EXERCISE ▸
Return the line that contains "Where should I click to: Click" plus every line after it to the end of the entries below, exactly as given, and stop there.
━━ DATASET ━━
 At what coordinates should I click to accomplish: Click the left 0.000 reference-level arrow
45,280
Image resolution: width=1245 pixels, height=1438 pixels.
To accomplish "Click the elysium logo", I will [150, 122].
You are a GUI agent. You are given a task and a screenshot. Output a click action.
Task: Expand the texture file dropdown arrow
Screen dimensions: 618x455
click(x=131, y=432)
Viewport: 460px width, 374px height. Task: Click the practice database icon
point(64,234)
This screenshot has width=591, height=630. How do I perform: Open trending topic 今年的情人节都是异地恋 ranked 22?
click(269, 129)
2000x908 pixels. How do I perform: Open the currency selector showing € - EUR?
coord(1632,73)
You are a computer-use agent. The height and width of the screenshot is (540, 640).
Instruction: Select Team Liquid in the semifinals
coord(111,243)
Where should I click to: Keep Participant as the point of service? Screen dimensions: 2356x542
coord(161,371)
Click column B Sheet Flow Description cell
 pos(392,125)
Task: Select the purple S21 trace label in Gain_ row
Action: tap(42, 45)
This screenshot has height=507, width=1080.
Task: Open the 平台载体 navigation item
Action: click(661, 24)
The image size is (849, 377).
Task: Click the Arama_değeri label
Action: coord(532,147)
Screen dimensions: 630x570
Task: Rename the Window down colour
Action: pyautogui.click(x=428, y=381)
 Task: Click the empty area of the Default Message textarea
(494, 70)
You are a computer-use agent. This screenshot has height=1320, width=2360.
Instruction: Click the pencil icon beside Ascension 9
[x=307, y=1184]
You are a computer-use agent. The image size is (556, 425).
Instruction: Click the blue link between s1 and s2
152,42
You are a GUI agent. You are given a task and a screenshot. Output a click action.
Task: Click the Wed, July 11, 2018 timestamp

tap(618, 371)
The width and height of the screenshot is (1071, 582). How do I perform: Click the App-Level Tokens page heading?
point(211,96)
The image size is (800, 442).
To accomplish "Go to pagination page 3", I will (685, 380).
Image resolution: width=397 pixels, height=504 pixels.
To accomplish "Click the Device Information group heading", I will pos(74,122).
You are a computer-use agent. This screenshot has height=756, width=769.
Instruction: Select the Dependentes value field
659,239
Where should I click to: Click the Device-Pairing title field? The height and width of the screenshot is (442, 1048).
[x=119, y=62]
━━━
SOLUTION TO THIS EXERCISE ▸
Where should I click to: Click the Device-Pairing title field? The height and width of the screenshot is (442, 1048).
[x=119, y=62]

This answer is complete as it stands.